For the past 25 years, Triple Crown Sports has built an impressive résumé of producing sports events and operating teams. This experience includes putting on softball and baseball tournaments and owning and operating Women's NIT NCAA tournaments, the minor league Colorado Chill of the National Women's Basketball League and TC Athlete Representation Co.
King and his associates first approached the WNBA about owning a franchise in early December - a fact-finding meeting, as King describes it.
"We learned that everyone from Donna Orender, commissioner of the WNBA, to NBA Commissioner David Stern was committed to helping the league succeed. They learned that we were qualified, credible and knowledgeable owners based on our history of promoting and producing quality women's basketball."
Once Triple Crown Sports was given permission by the WNBA to anchor an ownership group to purchase a WNBA team for Colorado, King formed Colorado Chill LLC and is in the process of rounding out the ownership group. Triple Crown Sports would be the managing partner and a one-fourth owner.
The Colorado effort is competing with groups from Atlanta and Kansas City for an expansion slot in the WNBA.
"The league needs all of us," King said. "In the next five years, you'll probably see -WNBA teams in all three markets. Right now, it's whoever's got the tightest bid."
The WNBA is in its 11th year and has teams in New York, Los Angeles, Detroit, Indianapolis, Washington, Minneapolis, Minn., Houston, Phoenix, Seattle, Chicago and San Antonio as well as Hartford, Conn., and Sacramento, Calif.
The Chill, which would be headquartered in Fort Collins, would play its 17 home games from May to September at the Budweiser Events Center in Loveland and Pepsi Center in Denver starting in 2008.

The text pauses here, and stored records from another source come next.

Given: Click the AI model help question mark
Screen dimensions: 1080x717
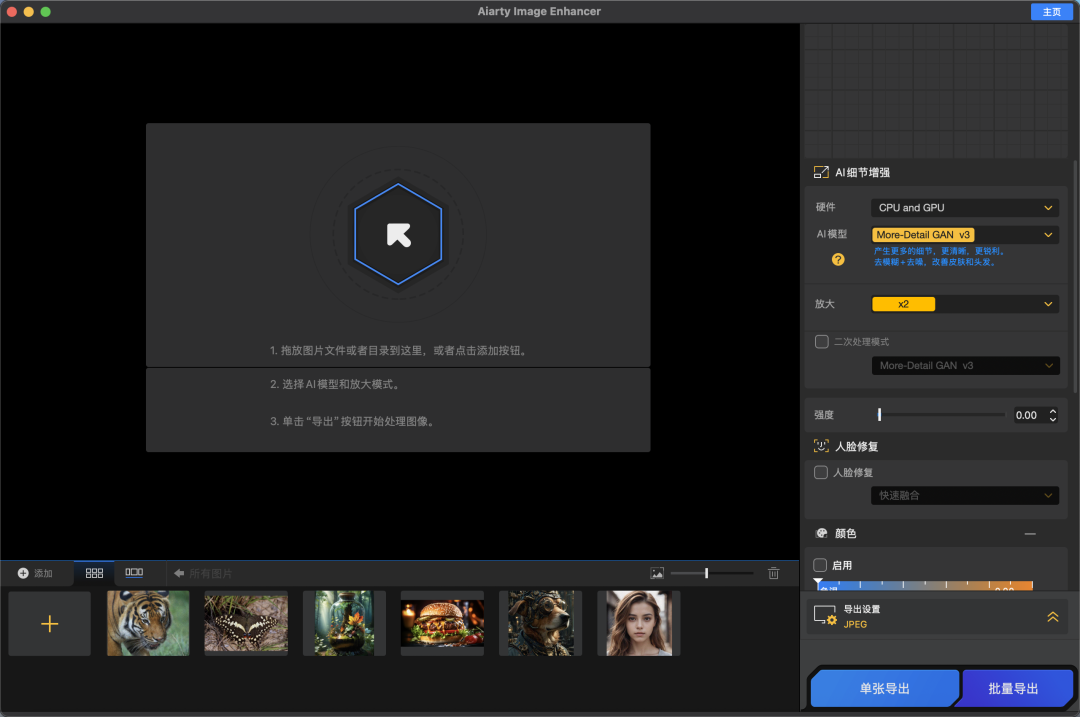Looking at the screenshot, I should tap(838, 259).
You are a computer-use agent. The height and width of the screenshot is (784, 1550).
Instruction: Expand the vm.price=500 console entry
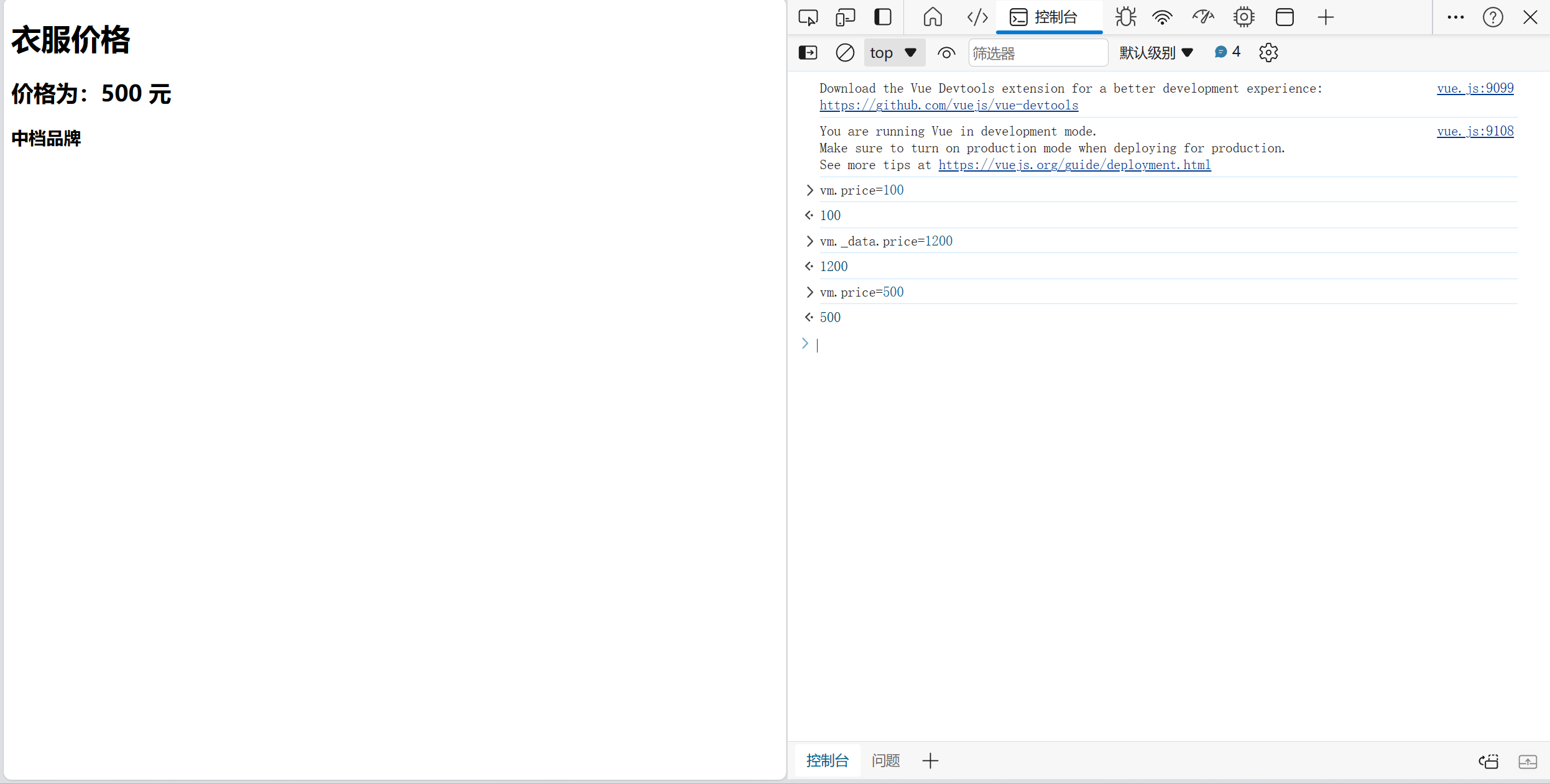[x=809, y=291]
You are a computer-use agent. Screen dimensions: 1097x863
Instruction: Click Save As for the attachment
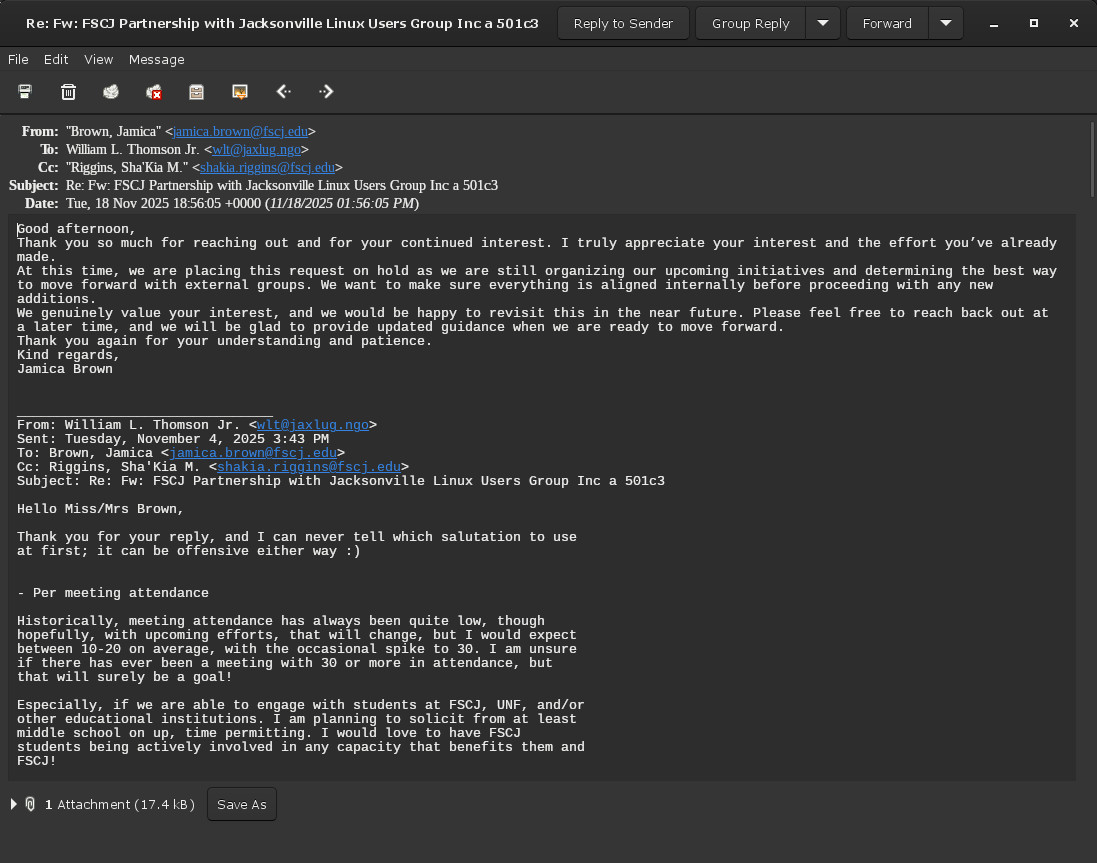tap(241, 804)
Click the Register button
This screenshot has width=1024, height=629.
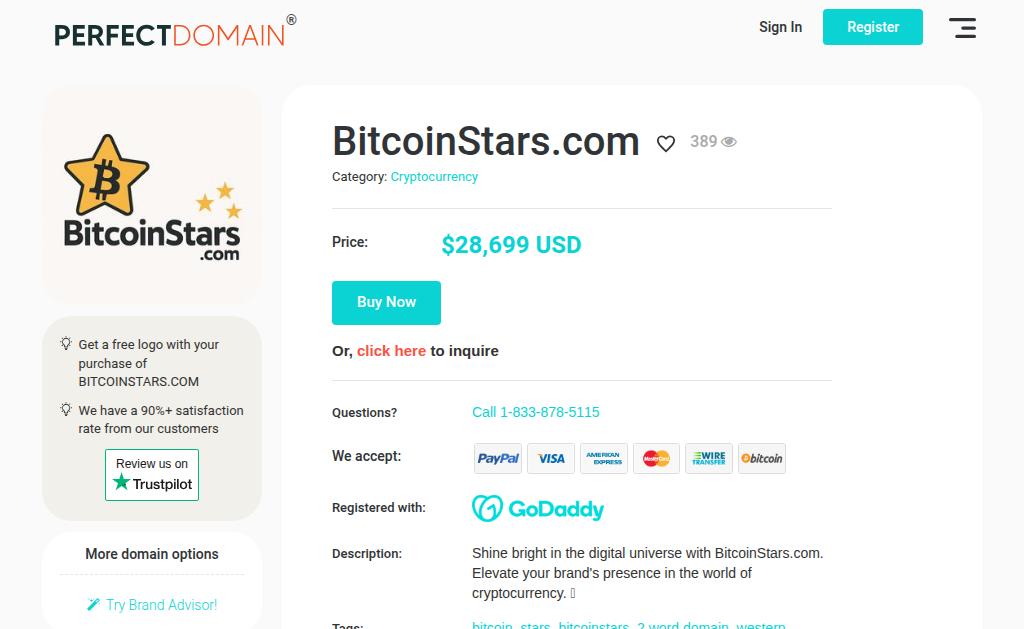click(873, 27)
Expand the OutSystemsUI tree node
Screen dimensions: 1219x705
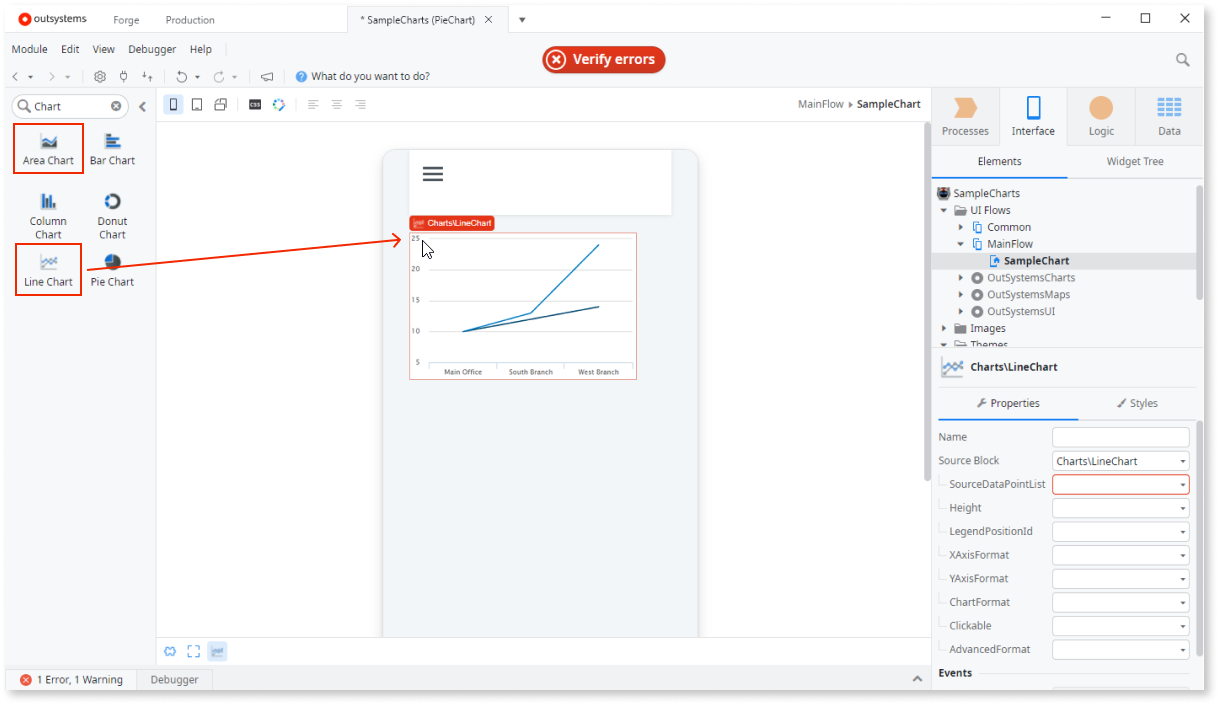click(x=961, y=311)
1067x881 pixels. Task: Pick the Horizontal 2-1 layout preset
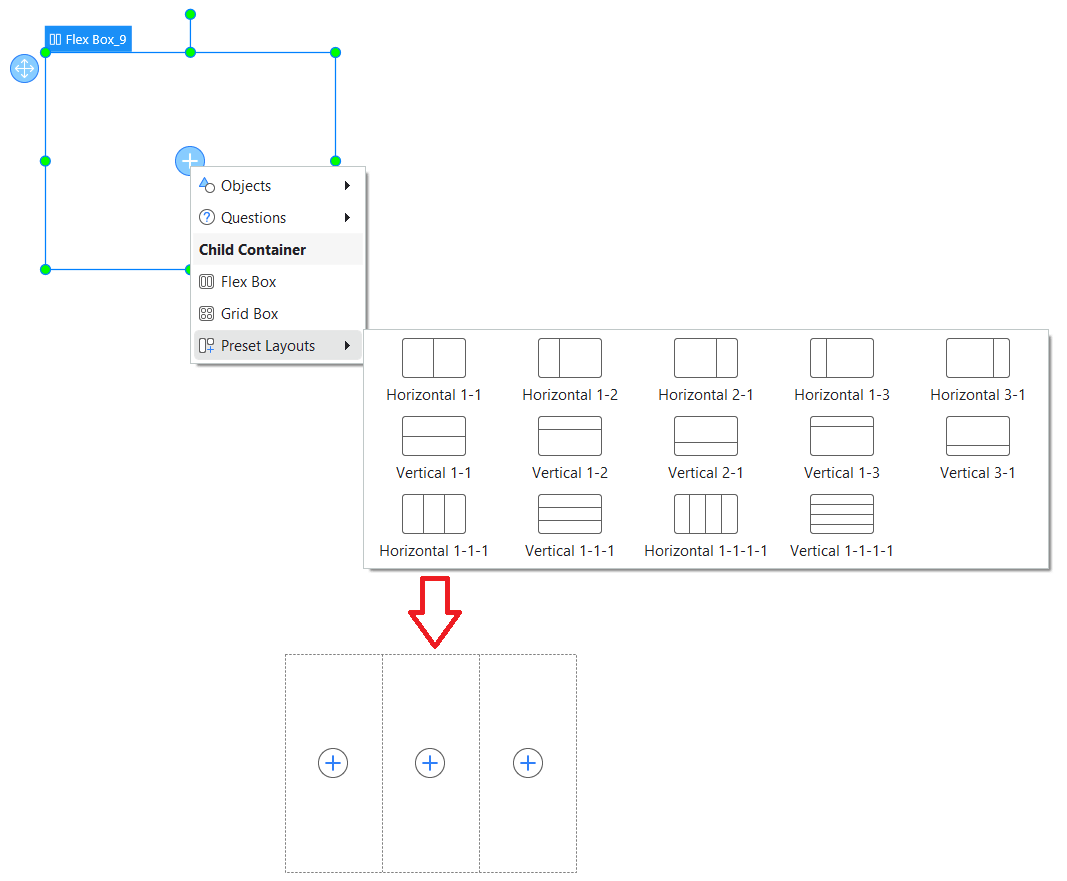pos(705,358)
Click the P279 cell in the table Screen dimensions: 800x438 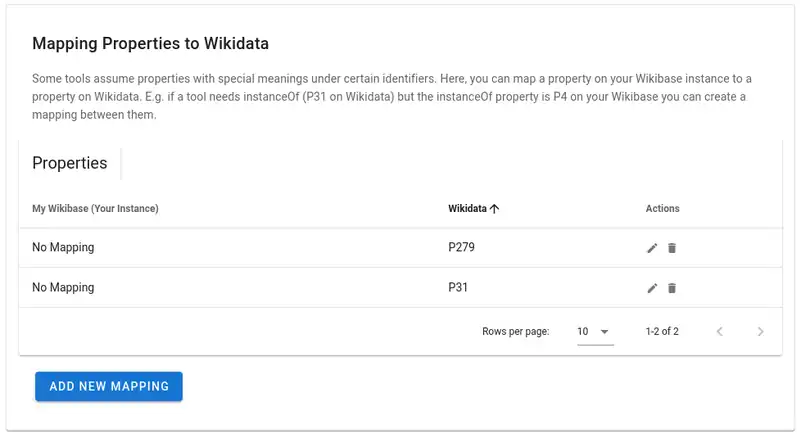click(461, 248)
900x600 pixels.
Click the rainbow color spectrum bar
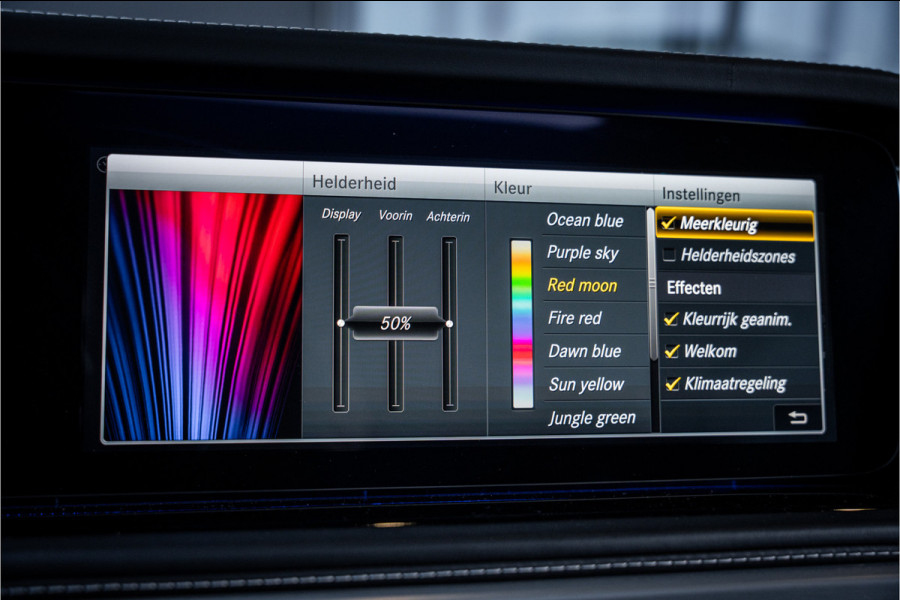(x=522, y=323)
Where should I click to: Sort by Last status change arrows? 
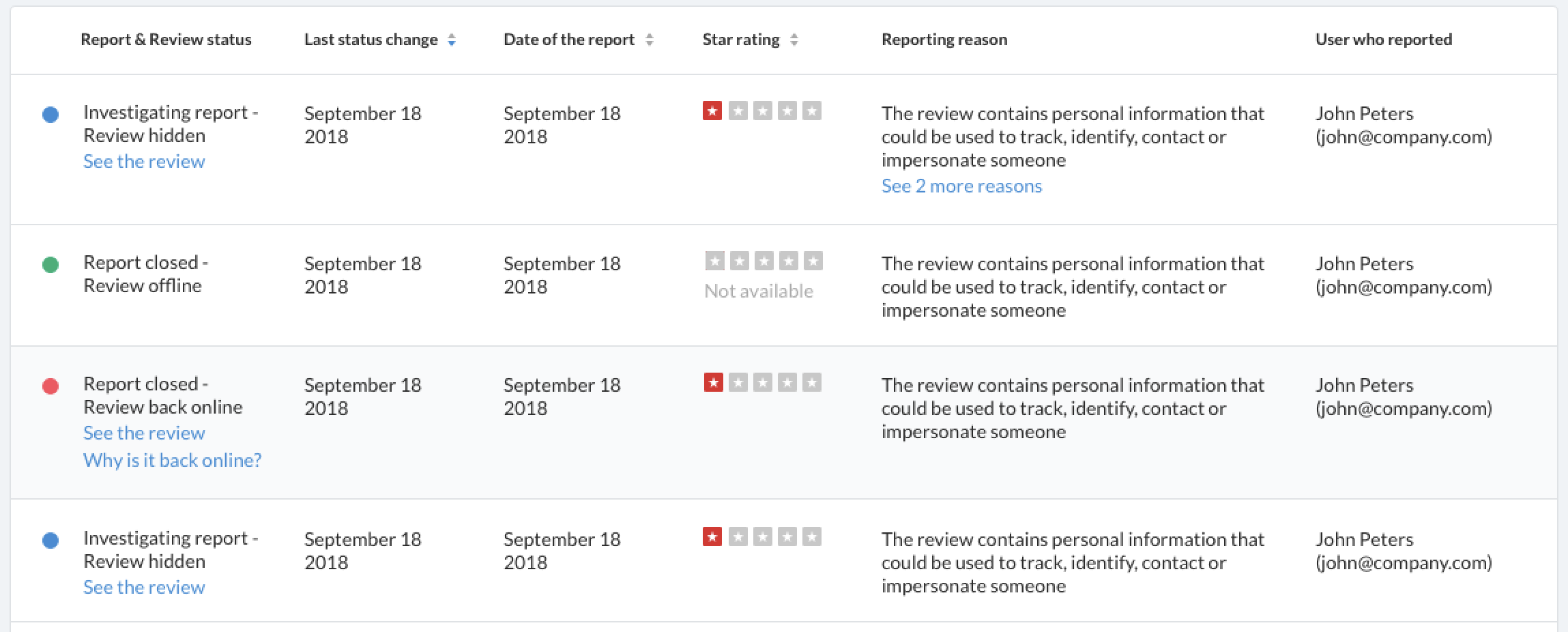tap(451, 40)
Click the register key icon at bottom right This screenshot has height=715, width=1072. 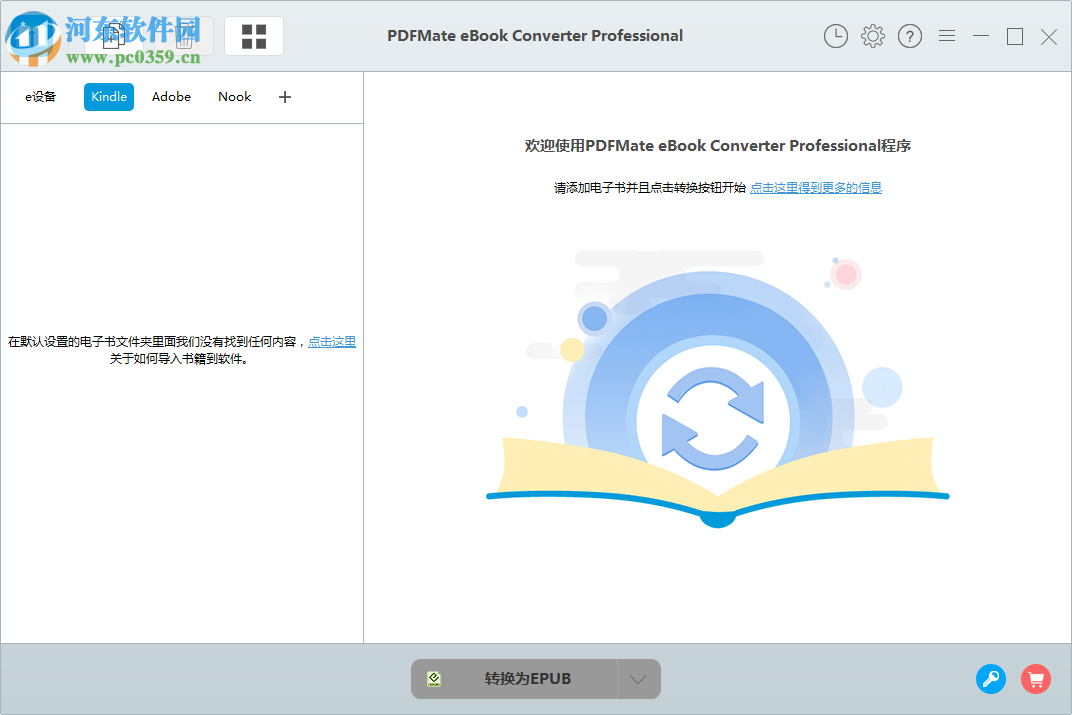pos(991,679)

The Chill has a history of success in Colorado. It was the premier franchise of the now-defunct National Women's Basketball League (2003-2005), having won two championships and been runner-up once. It also earned a reputation for large, enthusiastic crowds and for being a well-run franchise.
The Chill would not be the first women's pro basketball franchise in Colorado. That honor belongs to the Colorado Xplosion of the American Basketball League, which played at the Denver Coliseum and McNichols Arena from 1996 to 1998.
The team had a relatively small but rabid following that showered adulation on Crystal Robinson, the inaugural ABL Rookie of the Year, and Debbie Black, the league's first Defensive Player of the Year. Several of the team's players migrated to the WNBA when the ABL folded in the middle of the 1998-99 season. The ABL's demise disappointed many fans, who are eager to see professional women's basketball return to the region.
"We're really excited about it," King said. "Anytime you have an opportunity to put together a franchise that can fill a real community need, it's a thrill. We're optimistic about the possibilities."
The Bonham Line: To make a go of it in today's crowded sports environment, you have to have a viable league, financially stable and committed owners and an organization that understands its product and how to market it. Triple Crown Sports' track record and strategic approach to pursuing a WNBA franchise suggest that it understands the formula for success.